What catch? You can get this Buy Rogue LX406 Pro 6-String Bass online at Musician's Friend

for $30 more...which, considering shipping is free comes out to about the same price...

3-band EQ, brass nut, and the only "drawback" is you have basswood instead of alder. I had one and it kicked some serious ass. I don't think it's set up quite as well as the Rondo stuff, but once that's done I think it's as good or possibly better.



Jason said:


> FWIW All the peaveys I have played as of late didn't sound very good



That's funny. I played some at GC that just weren't working, but the one I own plays and sounds (acoustically) better than anything else I've tried except for some Schecters. Maybe their QC isn't that great and I just got a good one, or maybe the ones you and I played lately just have been abused in the music store and/or not set up right...


----------



## Jason (Jan 23, 2008)

ghoti said:


> What catch? You can get this Buy Rogue LX406 Pro 6-String Bass online at Musician's Friend
> 
> for $30 more...which, considering shipping is free comes out to about the same price...
> 
> 3-band EQ, brass nut, and the only "drawback" is you have basswood instead of alder. I had one and it kicked some serious ass. I don't think it's set up quite as well as the Rondo stuff, but once that's done I think it's as good or possibly better...




Nope, I have played alot of rondo and owned and played a few rogues. No competition.



> That's funny. I played some at GC that just weren't working, but the one I own plays and sounds (acoustically) better than anything else I've tried except for some Schecters. Maybe their QC isn't that great and I just got a good one, or maybe the ones you and I played lately just have been abused in the music store and/or not set up right.



At four or more stores? Not likely.  and it wasn't the setups it was the tone


----------



## darren (Jan 23, 2008)

Have you ever checked out Ibanez ArtCore guitars and basses? Seriously scary-good quality for Chinese-made guitars. Don't pre-judge just because of where the factory is.
○ ○ ○ ○
== STATED EXERCISE ==
Copy everything from "## darren (Jan" down to "the factory is." in the bass forum thread, replacing "factory" with "plant".

== DATA SHOWN ==
○ ○ ○ ○
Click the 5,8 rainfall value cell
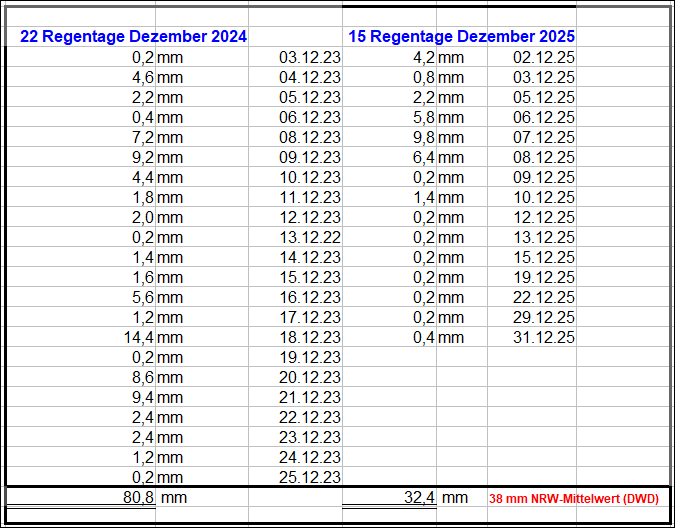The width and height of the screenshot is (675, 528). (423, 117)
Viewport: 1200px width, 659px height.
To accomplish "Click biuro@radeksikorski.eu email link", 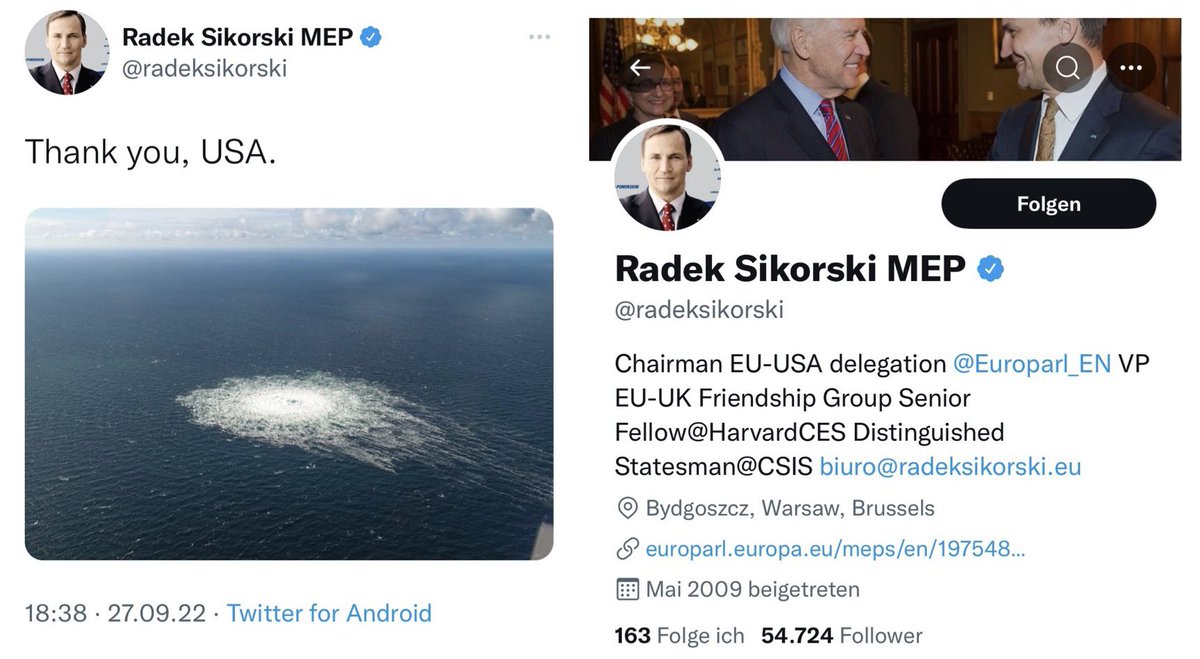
○ ○ ○ ○
== OUTPUT OF THE TASK ==
## darren (Jan 23, 2008)

Have you ever checked out Ibanez ArtCore guitars and basses? Seriously scary-good quality for Chinese-made guitars. Don't pre-judge just because of where the plant is.